Most of the letters begin in the same way, with specifics about their height, weight, eye or hair color, and often their current marks or passing grade for their class. I’m sure reading 1.60 meters or 55 kilos will pose a small conversion challenge as it did to me, but for the most part, the American students will be able to relate. After these physical facts however, the stories of these kids’ lives that contribute to the heart of cross cultural exchange begin to take shape.

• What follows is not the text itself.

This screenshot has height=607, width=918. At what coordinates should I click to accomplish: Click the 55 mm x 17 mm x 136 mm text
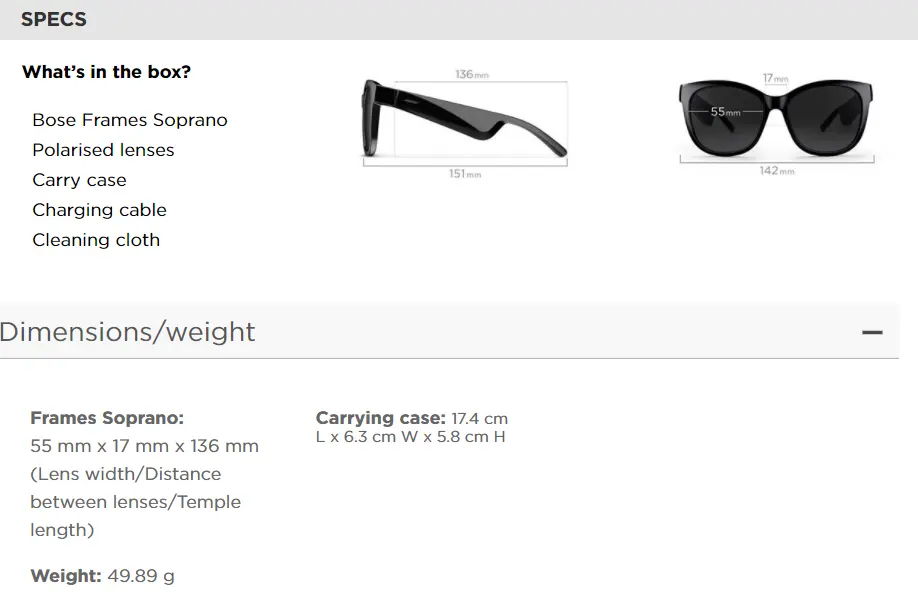pyautogui.click(x=144, y=446)
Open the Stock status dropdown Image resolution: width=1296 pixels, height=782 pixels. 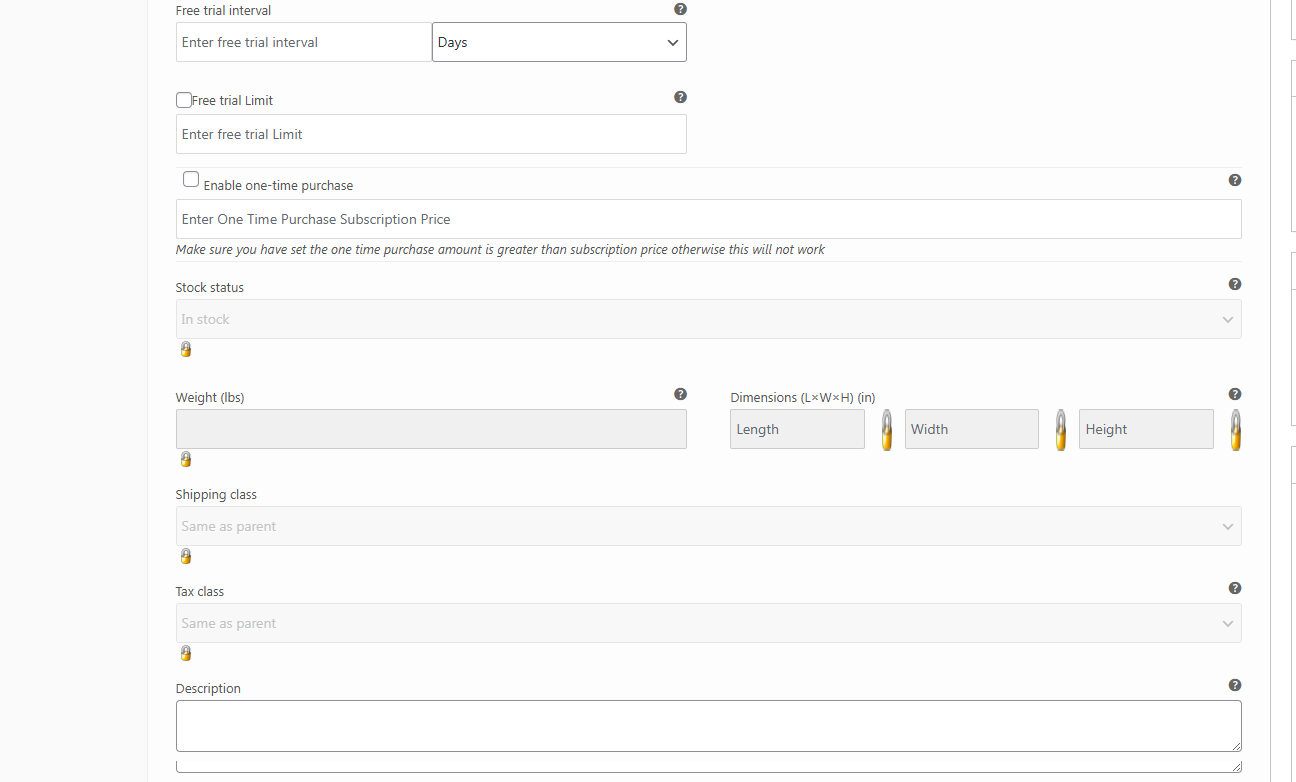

One letter describes being a genocide survivor, while another describes how during the holidays he and his brother must cultivate with their mom to earn schools fees for the next year. Stories like these are common across Rwanda, although each time I hear one it makes me sit back and think about the strength of these children and their families. Typically following the brief family introduction, the students move into their favorite subjects in school, and lastly, their hopes and dreams for the future. In just a few short paragraphs these letters take the reader from the information you fill out at the doctor’s office, to stories of survival, and finally to expectations for a better life.

I don’t expect the American students to relate to cultivating cassava, but that’s exactly the reason why I want these students to exchange letters. I hope the similarities and differences in the students’ lives and letters will provide a new learning opportunity, just as it did for me.